Uppercase spatial dims match the (..., AP, ML) batch convention expected by spatial measures. Use coerce_grid_windowed_spectrum(da) to convert spectrogramx() output into this form (handles renames and transposes).

`GridSpectrogram4D` — orthoslicer/GUI form

spec.dims  →  ("ml", "ap", "time", "freq")

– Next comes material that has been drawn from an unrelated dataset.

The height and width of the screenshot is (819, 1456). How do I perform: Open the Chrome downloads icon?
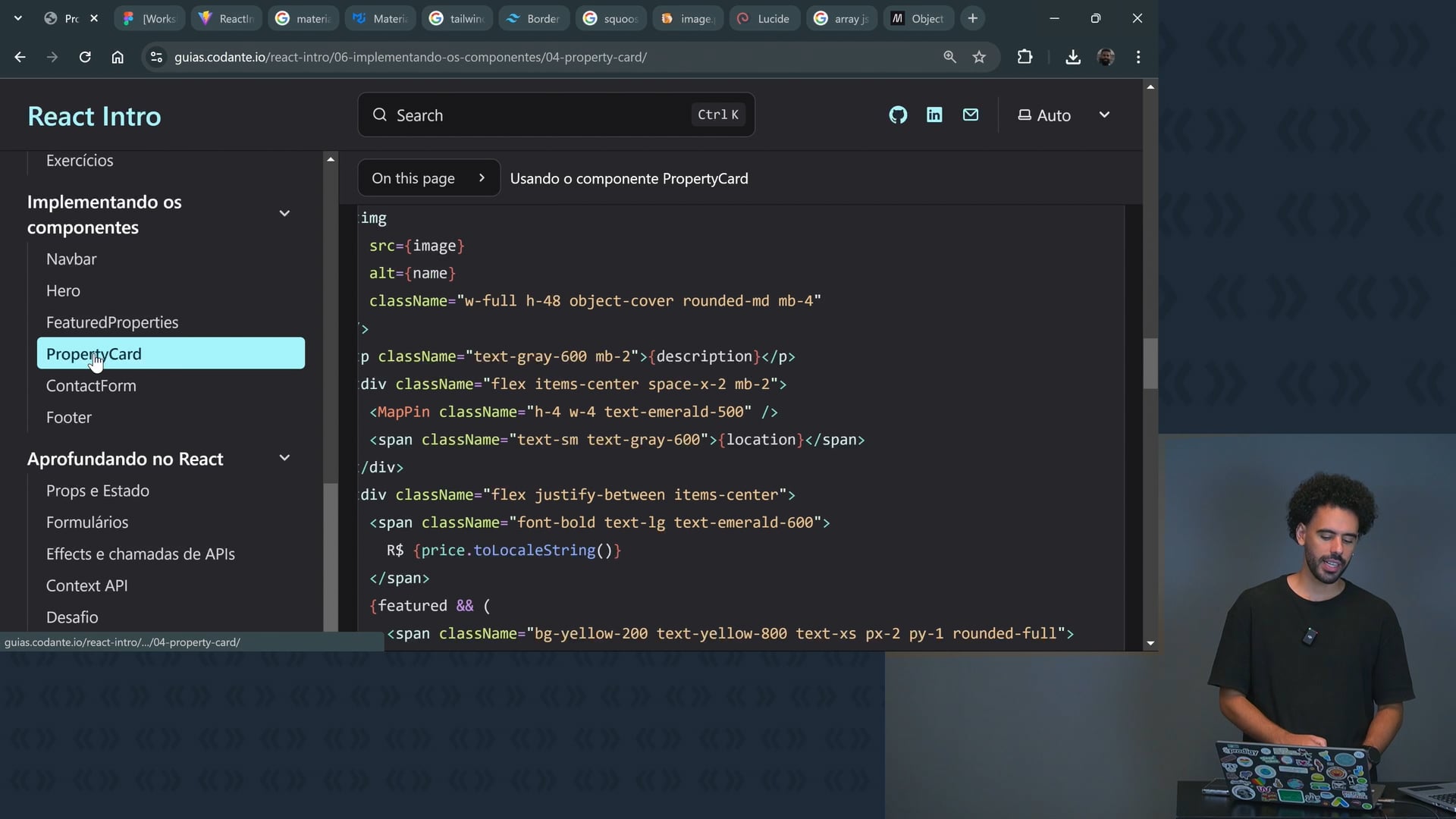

Lowercase spatial dims, optimized for slice-based visualization.

Flat form

spec.dims  →  ("ch", "time_win", "freq")

Normalization

normalize_spectrogram(spec, method=...) produces a whitened or dB-transformed spectrogram with the same dims:

"robust_zscore" — (x - median) / MAD along freq
"db" — 10 * log10(x)

Batch dimension convention

Compute functions in cogpy follow numpy’s broadcasting convention with typed trailing axes:

Domain	Convention	Example
Temporal measures	`(..., time)`	`kurtosis(arr)` reduces last axis
Spectral features	`(..., freq)`	`band_power(psd, freqs, band)`
Spatial measures	`(..., AP, ML)`	`moran_i(grid)` reduces last two axes

Leading ... dimensions are batch dimensions (time windows, frequency bins, channels, etc.). Functions broadcast over them automatically.

This design means you can apply a spatial measure to a full 4D spectrogram (time, freq, AP, ML) in one call — no loops required.

Event representations

Events are stored in EventCatalog, a thin pandas DataFrame wrapper with standardized columns:

Column	Required	Description
`event_id`	yes	Unique integer ID
`t`	yes	Event time (seconds)
`t0`, `t1`	no	Interval start/end
`duration`	no	`t1 - t0`
`freq`	no	Peak frequency (Hz)
`AP`, `ML`	no	Grid position
`channel`	no	Channel index
`label`	no	Event type label
`score`	no	Detection confidence
`detector`	no	Detector name
`pipeline`	no	Pipeline provenance

Validation boundaries

Core compute functions assume valid input — they do not coerce dimensions or check schemas. Validation happens at system boundaries:

cogpy.io — constructs valid DataArrays from raw files
cogpy.datasets.schemas — validate_*() and coerce_*() functions
cogpy.cli — argument parsing and input validation
Frontend entry points — before passing data to the backend

This keeps core functions fast and simple.